Monitor in real life to get more accurate diagnosis results
Part of the reason for the new remote monitoring technology is a shortage of medical resources. The peak of the coronavirus pandemic in 2020 put a lot of pressure on hospitals, suggesting that the system may soon be unable to keep up with the growing demand for acute care services. Therefore, transferring patients who need vital signs monitored from the hospital to a clinic or their own home is a wise long-term strategy.
But just as important, monitoring with portable or wearable devices can provide more useful data and lead to better outcomes for patients. New medical monitoring technologies enable longer monitoring of vital signs, such as heart rate, heart rate variability, blood oxygen saturation (SpO2), and body temperature. Continuous surveillance can reveal trends and patterns in the outbreak that are not known to medical practitioners when they provide a single diagnosis to a patient. The parallel development of artificial intelligence (AI) diagnostics means that data flow monitoring can be automated.

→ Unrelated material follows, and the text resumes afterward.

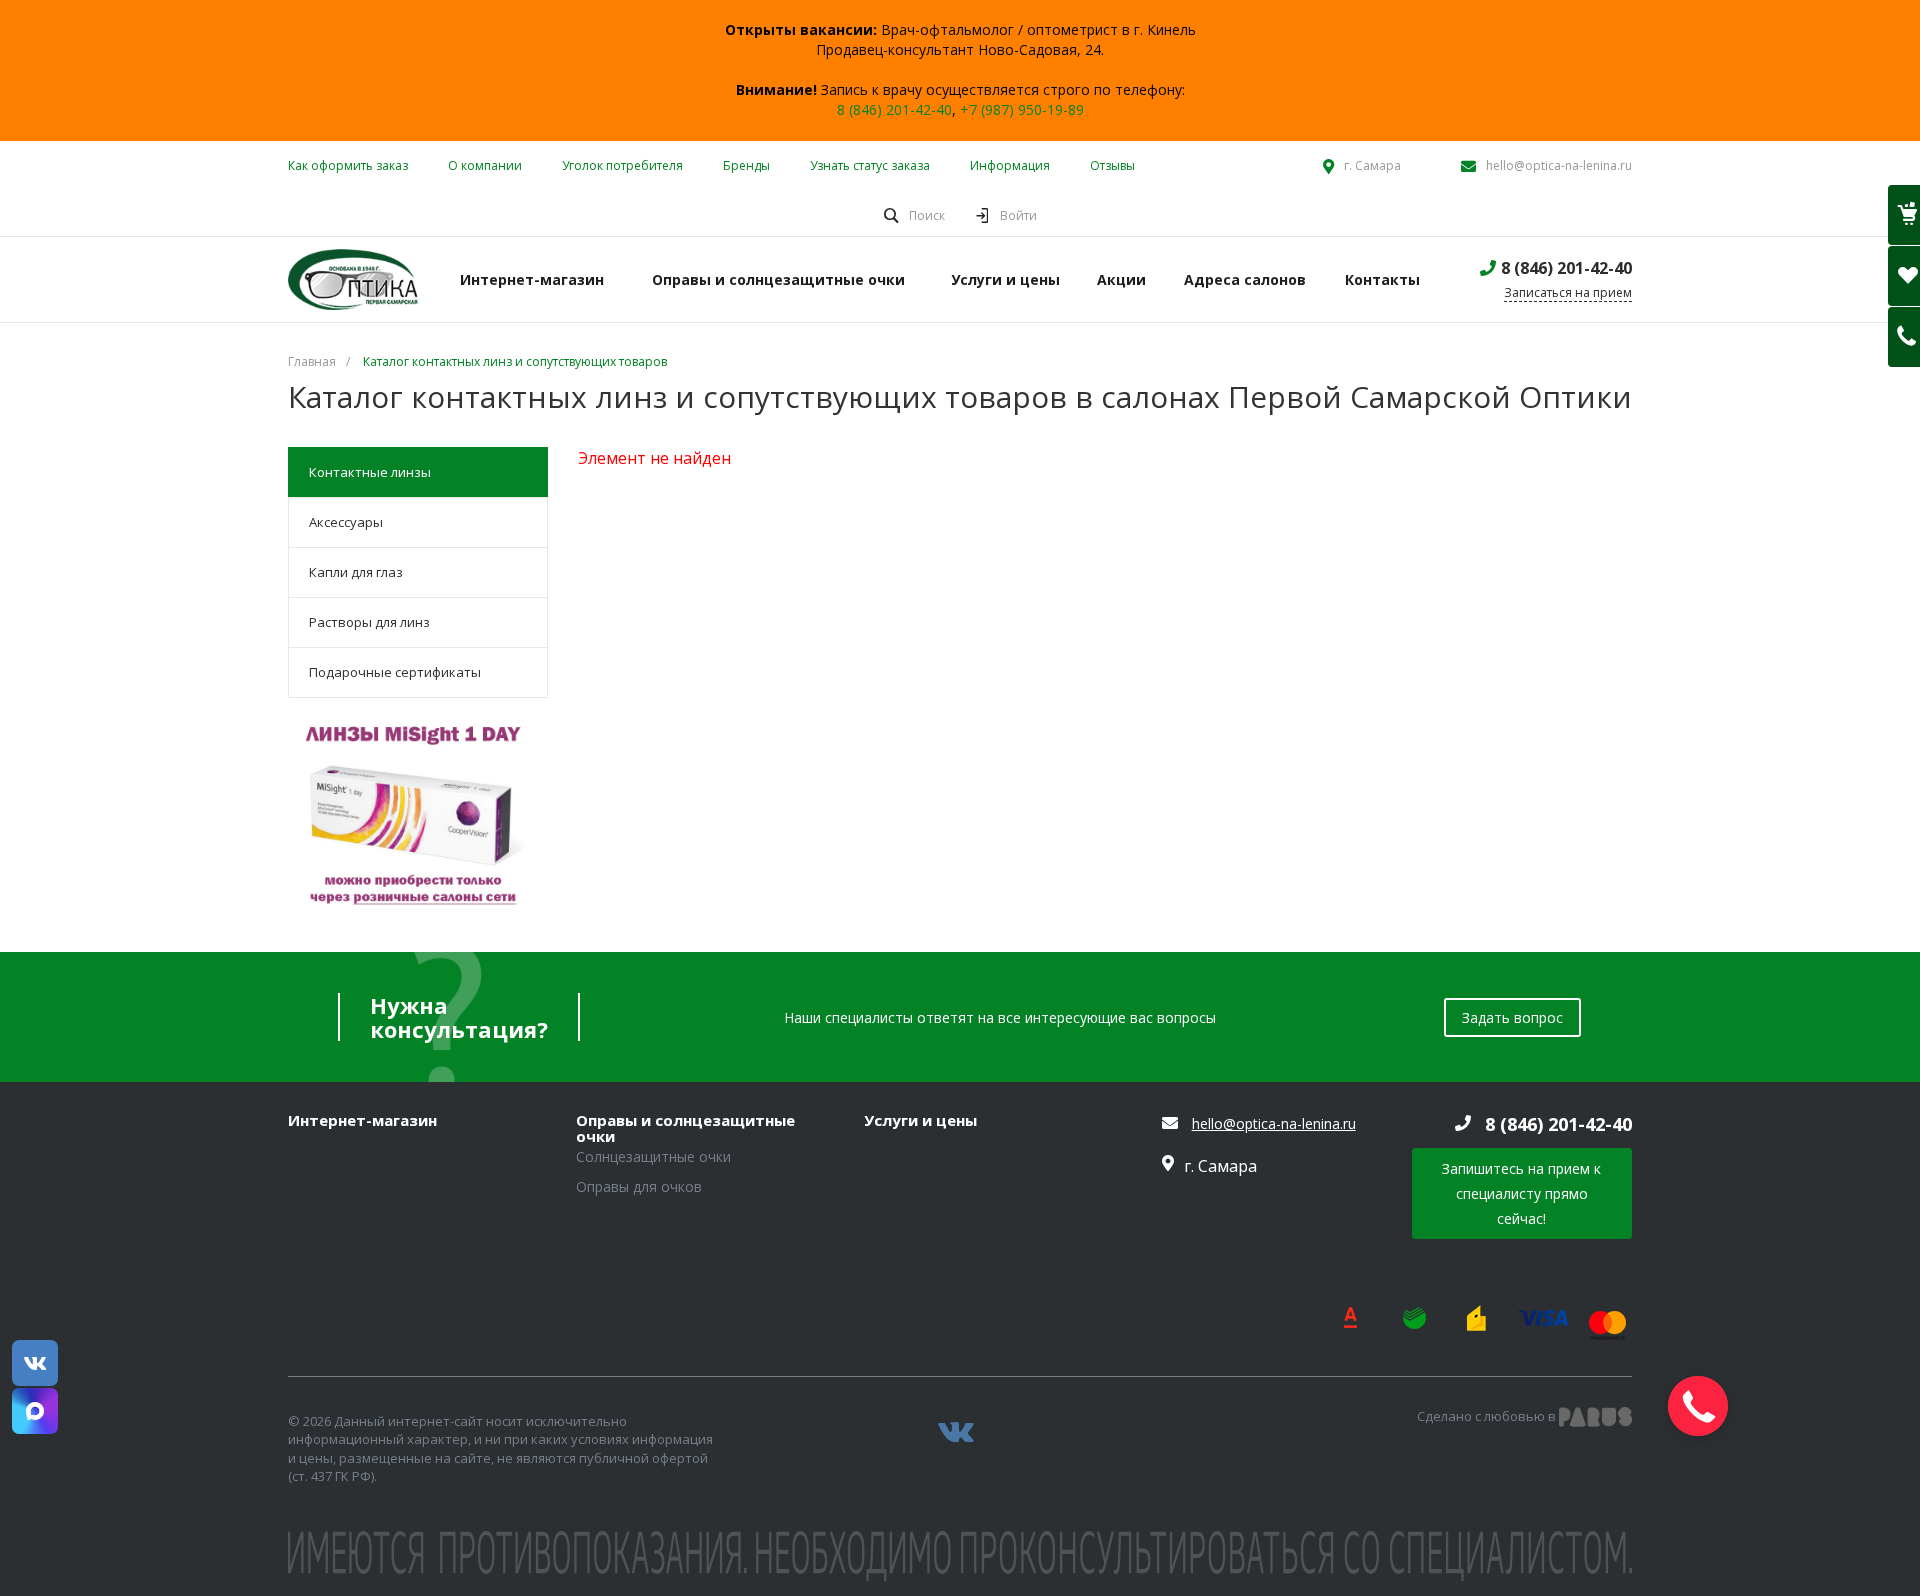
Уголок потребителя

Rather than deluge doctors with data, the AI-based approach uses a pattern of technology monitoring vital signs in the background, signaling only when individual physician intervention is needed. By detecting early signs of future morbidity, patients and doctors can work together to make medication, lifestyle or diet changes to prevent conditions that previously required a visit to the hospital emergency department.
In addition, monitoring at home or at the point of care can reveal the true state of a patient's health, rather than the artificial and often stressful trip to a hospital ward for a check-up. The latest multi-parameter wearable sensors combine vital signs with other metrics such as movement and sleep to analyze medical data in light of a patient's lifestyle.
New breakthroughs in the application of semiconductor technology
This new model of patient testing follows a series of developments in semiconductor technology and computer science in the 21st century.
In the field of optoelectronics, optical sensor solutions have been developed to perform optoelectronic volumetric pulse waves (PPG) to calculate heart rate, respiration rate, and SpO2 using noninvasive optical methods. Tiny MEMS motion sensors can measure a patient's activity, such as exercise duration and sleep quality, combining vital signs with the patient's condition.
In hospitals, many of the devices used to monitor vital signs are bulky and power-hungry. By enabling this measurement capability at the chip level, semiconductor manufacturers such as ADI can produce products such as medical patches that can be attached to the skin, run on battery power for days or weeks, while wirelessly sending measurements to host devices such as smartphones. Through the host, measurements can be securely uploaded to a cloud diagnostic service, which converts raw electrical signals into actionable medical data.